Page:Revue des Deux Mondes - 1901 - tome 3.djvu/176

La bibliothèque libre.
Le texte de cette page a été corrigé et est conforme au fac-similé.

Dès 1873, les Amis de la Paix, de Paris, protestèrent contre l’exclusion des Allemands ; l’Aménité, du Havre, en 1876, sur la proposition de Santallier lui-même, revint sur une « mesure violente de radiation, décidée dans un moment d’effervescence patriotique, » et adressa aux deux loges allemandes et aux quatorze Frères allemands, qu’elle gratifiait jadis de son amitié, des planches de réconciliation ; aux Hospitaliers de la Palestine, en 1878, un conférencier déclara, avec une désinvolture dont Hubert lui-même fut choqué, qu’il fallait accepter les Allemands dans les loges et « se venger par la plus belle et la plus brillante de toutes les armes, l’intelligence unie à l’instruction ; » et le Libre Examen, de Paris, en 1881, proclama que la nationalité ne pouvait pas être un obstacle à la fraternité maçonnique. On voyait, il est vrai, la Fraternité des Peuples refuser, en 1883, d’initier un Alsacien, parce que son dévouement à la France était suspect ; mais ces susceptibilités étaient rares. Consulté, vers la même époque, par une loge du Midi au sujet de la réception d’un Allemand, Hubert répondait au vénérable en l’invitant à lire l’exergue de la Chaîne d’Union ; cet exergue portait les mots : « Fraternité universelle. »

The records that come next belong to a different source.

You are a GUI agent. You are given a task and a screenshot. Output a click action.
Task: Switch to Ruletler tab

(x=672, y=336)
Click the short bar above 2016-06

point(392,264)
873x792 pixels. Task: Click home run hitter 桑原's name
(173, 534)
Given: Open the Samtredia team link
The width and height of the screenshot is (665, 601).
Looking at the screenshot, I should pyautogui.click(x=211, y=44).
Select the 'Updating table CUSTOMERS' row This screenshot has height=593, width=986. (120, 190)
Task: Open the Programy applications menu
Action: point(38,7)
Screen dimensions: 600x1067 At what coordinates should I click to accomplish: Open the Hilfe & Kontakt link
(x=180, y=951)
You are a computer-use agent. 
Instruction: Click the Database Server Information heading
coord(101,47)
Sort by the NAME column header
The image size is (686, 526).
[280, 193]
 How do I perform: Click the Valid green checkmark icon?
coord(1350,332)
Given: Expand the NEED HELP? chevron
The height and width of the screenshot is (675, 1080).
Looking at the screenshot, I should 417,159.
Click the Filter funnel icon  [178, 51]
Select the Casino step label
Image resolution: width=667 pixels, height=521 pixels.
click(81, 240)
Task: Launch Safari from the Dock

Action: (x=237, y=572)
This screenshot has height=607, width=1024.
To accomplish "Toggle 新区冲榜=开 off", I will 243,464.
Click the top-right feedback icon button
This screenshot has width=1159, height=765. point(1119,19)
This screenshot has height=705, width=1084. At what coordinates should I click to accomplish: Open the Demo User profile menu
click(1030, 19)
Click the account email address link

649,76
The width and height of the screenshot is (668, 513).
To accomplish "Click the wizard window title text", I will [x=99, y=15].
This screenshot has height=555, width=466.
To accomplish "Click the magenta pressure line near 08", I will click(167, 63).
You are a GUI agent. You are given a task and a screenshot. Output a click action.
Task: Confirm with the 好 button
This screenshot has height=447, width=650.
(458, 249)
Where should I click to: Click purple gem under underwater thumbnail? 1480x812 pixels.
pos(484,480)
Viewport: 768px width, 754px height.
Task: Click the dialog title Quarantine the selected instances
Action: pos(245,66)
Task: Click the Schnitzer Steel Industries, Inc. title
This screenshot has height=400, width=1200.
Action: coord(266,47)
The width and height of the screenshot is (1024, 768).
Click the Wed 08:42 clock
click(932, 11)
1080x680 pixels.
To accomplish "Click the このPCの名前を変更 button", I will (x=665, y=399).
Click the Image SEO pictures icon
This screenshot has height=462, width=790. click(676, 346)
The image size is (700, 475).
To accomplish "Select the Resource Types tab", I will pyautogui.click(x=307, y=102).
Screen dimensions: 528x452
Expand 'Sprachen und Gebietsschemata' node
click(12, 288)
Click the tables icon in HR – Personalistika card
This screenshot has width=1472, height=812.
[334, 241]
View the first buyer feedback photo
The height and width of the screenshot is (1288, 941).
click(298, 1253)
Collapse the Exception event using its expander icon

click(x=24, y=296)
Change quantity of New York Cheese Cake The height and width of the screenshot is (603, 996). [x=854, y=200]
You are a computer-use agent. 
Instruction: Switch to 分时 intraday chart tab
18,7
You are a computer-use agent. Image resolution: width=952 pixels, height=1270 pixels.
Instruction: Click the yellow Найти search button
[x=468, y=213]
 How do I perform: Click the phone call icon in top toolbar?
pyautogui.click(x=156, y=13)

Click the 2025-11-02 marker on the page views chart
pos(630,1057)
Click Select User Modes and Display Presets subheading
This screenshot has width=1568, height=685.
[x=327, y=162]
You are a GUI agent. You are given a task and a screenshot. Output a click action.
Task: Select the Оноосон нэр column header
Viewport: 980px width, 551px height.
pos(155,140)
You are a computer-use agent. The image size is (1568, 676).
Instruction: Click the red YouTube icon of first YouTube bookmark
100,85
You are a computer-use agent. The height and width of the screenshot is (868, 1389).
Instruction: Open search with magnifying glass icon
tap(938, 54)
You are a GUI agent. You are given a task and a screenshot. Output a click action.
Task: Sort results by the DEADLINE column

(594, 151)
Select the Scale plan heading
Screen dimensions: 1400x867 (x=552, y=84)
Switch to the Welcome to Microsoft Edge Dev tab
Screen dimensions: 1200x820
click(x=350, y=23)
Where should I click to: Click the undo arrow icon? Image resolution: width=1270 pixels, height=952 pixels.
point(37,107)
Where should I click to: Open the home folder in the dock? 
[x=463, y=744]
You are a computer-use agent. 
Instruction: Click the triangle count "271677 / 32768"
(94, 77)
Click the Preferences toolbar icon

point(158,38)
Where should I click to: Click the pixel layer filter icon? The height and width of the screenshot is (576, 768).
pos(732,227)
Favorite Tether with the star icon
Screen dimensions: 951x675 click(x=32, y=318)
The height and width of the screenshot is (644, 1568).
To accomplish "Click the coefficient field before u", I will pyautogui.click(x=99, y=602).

En présence de cet irrésistible courant d’harmonie, la politique du Conseil de l’Ordre, rappelée dans une longue circulaire en 1885, fut de laisser aux loges françaises toute liberté. Il considéra que « la réserve officielle qui s’applique aux collectivités ne s’applique point à la personne individuelle des Frères qui appartiennent à ces collectivités. » A vrai dire, ce libéralisme offrait un péril, et le péril n’échappait pas au Conseil de l’Ordre : les puissances auxquelles appartiennent ces Frères, n’ayant aucun lien officiel avec le Grand-Orient, seraient moralement irresponsables de la conduite et de l’attitude que pourraient avoir, dans les loges françaises, les Frères émigrés. Mais qu’importait après tout ? et la crainte d’un tel danger pouvait-elle prévaloir contre les lois inflexibles de l’hospitalité maçonnique internationale ? Au demeurant, le Grand-Orient voulait se souvenir que « la lumière maçonnique est un flambeau et que les nuages qui peuvent momentanément diviser certains rayons de ce flambeau surgissent avec les événemens humains et disparaissent avec ceux-ci. »

Quant à dissiper ces nuages eux-mêmes, on s’en occupait sérieusement et discrètement dans les hauts conseils du Grand-Orient.